Render all of the material below as a two-column CSV headed "target" and "click_point". Give one row for each item: its text, then its answer, each in a single quoted field with line breaks replaced by spaces.

-- Begin --

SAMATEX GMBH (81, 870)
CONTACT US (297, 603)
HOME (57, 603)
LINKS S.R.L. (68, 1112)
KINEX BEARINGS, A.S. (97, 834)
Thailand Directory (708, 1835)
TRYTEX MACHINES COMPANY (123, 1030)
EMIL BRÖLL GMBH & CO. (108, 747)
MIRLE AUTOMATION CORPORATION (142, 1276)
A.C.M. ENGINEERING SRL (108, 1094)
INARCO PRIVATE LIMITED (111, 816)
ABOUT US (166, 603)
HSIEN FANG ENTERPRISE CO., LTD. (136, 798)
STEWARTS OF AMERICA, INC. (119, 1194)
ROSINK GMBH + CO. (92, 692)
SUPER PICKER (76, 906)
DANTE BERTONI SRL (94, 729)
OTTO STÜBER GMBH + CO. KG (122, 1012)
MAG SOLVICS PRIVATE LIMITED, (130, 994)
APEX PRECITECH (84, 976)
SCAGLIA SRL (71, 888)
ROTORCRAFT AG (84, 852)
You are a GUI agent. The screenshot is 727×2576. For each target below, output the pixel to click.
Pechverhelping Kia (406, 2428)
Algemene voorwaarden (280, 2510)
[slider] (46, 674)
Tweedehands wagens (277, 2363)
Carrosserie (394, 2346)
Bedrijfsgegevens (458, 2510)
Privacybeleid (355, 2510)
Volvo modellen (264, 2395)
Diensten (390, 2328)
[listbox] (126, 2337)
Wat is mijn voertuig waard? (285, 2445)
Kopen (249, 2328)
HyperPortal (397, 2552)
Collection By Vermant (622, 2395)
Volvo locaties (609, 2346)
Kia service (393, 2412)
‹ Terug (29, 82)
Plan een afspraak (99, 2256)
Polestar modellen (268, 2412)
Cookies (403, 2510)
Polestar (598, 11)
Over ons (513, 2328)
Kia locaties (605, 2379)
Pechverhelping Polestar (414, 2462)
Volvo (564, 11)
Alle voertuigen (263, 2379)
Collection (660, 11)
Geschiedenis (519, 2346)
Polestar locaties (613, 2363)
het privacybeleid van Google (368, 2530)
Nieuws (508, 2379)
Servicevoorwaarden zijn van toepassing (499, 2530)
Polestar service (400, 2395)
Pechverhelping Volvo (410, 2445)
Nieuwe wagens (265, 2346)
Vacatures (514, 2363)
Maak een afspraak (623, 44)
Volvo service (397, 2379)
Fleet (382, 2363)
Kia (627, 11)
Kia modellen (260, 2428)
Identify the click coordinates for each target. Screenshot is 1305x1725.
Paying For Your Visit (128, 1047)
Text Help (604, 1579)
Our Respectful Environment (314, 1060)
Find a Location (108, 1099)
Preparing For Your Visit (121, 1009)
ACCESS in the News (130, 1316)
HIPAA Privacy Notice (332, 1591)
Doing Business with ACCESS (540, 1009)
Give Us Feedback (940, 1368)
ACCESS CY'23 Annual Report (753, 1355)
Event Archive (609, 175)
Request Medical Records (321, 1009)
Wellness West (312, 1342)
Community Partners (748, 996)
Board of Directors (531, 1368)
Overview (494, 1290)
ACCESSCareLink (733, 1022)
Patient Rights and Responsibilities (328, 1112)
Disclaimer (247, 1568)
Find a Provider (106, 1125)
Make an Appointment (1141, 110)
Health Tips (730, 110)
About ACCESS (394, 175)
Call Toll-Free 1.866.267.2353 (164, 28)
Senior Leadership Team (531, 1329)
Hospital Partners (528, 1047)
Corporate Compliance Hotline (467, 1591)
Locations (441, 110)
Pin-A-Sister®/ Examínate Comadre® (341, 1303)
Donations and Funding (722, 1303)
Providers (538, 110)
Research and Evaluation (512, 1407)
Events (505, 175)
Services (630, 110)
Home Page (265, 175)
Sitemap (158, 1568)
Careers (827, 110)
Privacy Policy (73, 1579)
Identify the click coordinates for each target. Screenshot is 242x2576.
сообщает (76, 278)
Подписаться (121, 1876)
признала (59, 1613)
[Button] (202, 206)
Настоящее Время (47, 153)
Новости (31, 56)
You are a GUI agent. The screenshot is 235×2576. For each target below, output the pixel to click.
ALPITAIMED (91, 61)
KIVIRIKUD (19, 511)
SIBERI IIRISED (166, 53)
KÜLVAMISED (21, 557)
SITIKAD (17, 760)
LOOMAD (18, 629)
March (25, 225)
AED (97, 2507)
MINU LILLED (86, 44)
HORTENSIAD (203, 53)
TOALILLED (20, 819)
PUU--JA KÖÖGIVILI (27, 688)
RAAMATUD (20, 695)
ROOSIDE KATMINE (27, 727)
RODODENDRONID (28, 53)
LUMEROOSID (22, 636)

-- End --

* RESPONSE TO THE EXERCISE *
target,click_point
"SAMATEX GMBH","(81, 870)"
"CONTACT US","(297, 603)"
"HOME","(57, 603)"
"LINKS S.R.L.","(68, 1112)"
"KINEX BEARINGS, A.S.","(97, 834)"
"Thailand Directory","(708, 1835)"
"TRYTEX MACHINES COMPANY","(123, 1030)"
"EMIL BRÖLL GMBH & CO.","(108, 747)"
"MIRLE AUTOMATION CORPORATION","(142, 1276)"
"A.C.M. ENGINEERING SRL","(108, 1094)"
"INARCO PRIVATE LIMITED","(111, 816)"
"ABOUT US","(166, 603)"
"HSIEN FANG ENTERPRISE CO., LTD.","(136, 798)"
"STEWARTS OF AMERICA, INC.","(119, 1194)"
"ROSINK GMBH + CO.","(92, 692)"
"SUPER PICKER","(76, 906)"
"DANTE BERTONI SRL","(94, 729)"
"OTTO STÜBER GMBH + CO. KG","(122, 1012)"
"MAG SOLVICS PRIVATE LIMITED,","(130, 994)"
"APEX PRECITECH","(84, 976)"
"SCAGLIA SRL","(71, 888)"
"ROTORCRAFT AG","(84, 852)"
"You are a GUI agent. The screenshot is 727×2576. For each target below, output the pixel to click. Pechverhelping Kia","(406, 2428)"
"Algemene voorwaarden","(280, 2510)"
"[slider]","(46, 674)"
"Tweedehands wagens","(277, 2363)"
"Carrosserie","(394, 2346)"
"Bedrijfsgegevens","(458, 2510)"
"Privacybeleid","(355, 2510)"
"Volvo modellen","(264, 2395)"
"Diensten","(390, 2328)"
"[listbox]","(126, 2337)"
"Wat is mijn voertuig waard?","(285, 2445)"
"Kopen","(249, 2328)"
"HyperPortal","(397, 2552)"
"Collection By Vermant","(622, 2395)"
"Volvo locaties","(609, 2346)"
"Kia service","(393, 2412)"
"‹ Terug","(29, 82)"
"Plan een afspraak","(99, 2256)"
"Polestar modellen","(268, 2412)"
"Cookies","(403, 2510)"
"Polestar","(598, 11)"
"Over ons","(513, 2328)"
"Kia locaties","(605, 2379)"
"Pechverhelping Polestar","(414, 2462)"
"Volvo","(564, 11)"
"Alle voertuigen","(263, 2379)"
"Collection","(660, 11)"
"Geschiedenis","(519, 2346)"
"Polestar locaties","(613, 2363)"
"het privacybeleid van Google","(368, 2530)"
"Nieuws","(508, 2379)"
"Servicevoorwaarden zijn van toepassing","(499, 2530)"
"Polestar service","(400, 2395)"
"Pechverhelping Volvo","(410, 2445)"
"Nieuwe wagens","(265, 2346)"
"Vacatures","(514, 2363)"
"Maak een afspraak","(623, 44)"
"Volvo service","(397, 2379)"
"Fleet","(382, 2363)"
"Kia","(627, 11)"
"Kia modellen","(260, 2428)"
"Identify the click coordinates for each target. Screenshot is 1305x1725. Paying For Your Visit","(128, 1047)"
"Text Help","(604, 1579)"
"Our Respectful Environment","(314, 1060)"
"Find a Location","(108, 1099)"
"Preparing For Your Visit","(121, 1009)"
"ACCESS in the News","(130, 1316)"
"HIPAA Privacy Notice","(332, 1591)"
"Doing Business with ACCESS","(540, 1009)"
"Give Us Feedback","(940, 1368)"
"ACCESS CY'23 Annual Report","(753, 1355)"
"Event Archive","(609, 175)"
"Request Medical Records","(321, 1009)"
"Wellness West","(312, 1342)"
"Community Partners","(748, 996)"
"Board of Directors","(531, 1368)"
"Overview","(494, 1290)"
"ACCESSCareLink","(733, 1022)"
"Patient Rights and Responsibilities","(328, 1112)"
"Disclaimer","(247, 1568)"
"Find a Provider","(106, 1125)"
"Make an Appointment","(1141, 110)"
"Health Tips","(730, 110)"
"About ACCESS","(394, 175)"
"Call Toll-Free 1.866.267.2353","(164, 28)"
"Senior Leadership Team","(531, 1329)"
"Hospital Partners","(528, 1047)"
"Corporate Compliance Hotline","(467, 1591)"
"Locations","(441, 110)"
"Pin-A-Sister®/ Examínate Comadre®","(341, 1303)"
"Donations and Funding","(722, 1303)"
"Providers","(538, 110)"
"Research and Evaluation","(512, 1407)"
"Events","(505, 175)"
"Services","(630, 110)"
"Home Page","(265, 175)"
"Sitemap","(158, 1568)"
"Careers","(827, 110)"
"Privacy Policy","(73, 1579)"
"Identify the click coordinates for each target. Screenshot is 242x2576. сообщает","(76, 278)"
"Подписаться","(121, 1876)"
"признала","(59, 1613)"
"[Button]","(202, 206)"
"Настоящее Время","(47, 153)"
"Новости","(31, 56)"
"You are a GUI agent. The screenshot is 235×2576. For each target below, output the pixel to click. ALPITAIMED","(91, 61)"
"KIVIRIKUD","(19, 511)"
"SIBERI IIRISED","(166, 53)"
"KÜLVAMISED","(21, 557)"
"SITIKAD","(17, 760)"
"LOOMAD","(18, 629)"
"March","(25, 225)"
"AED","(97, 2507)"
"MINU LILLED","(86, 44)"
"HORTENSIAD","(203, 53)"
"TOALILLED","(20, 819)"
"PUU--JA KÖÖGIVILI","(27, 688)"
"RAAMATUD","(20, 695)"
"ROOSIDE KATMINE","(27, 727)"
"RODODENDRONID","(28, 53)"
"LUMEROOSID","(22, 636)"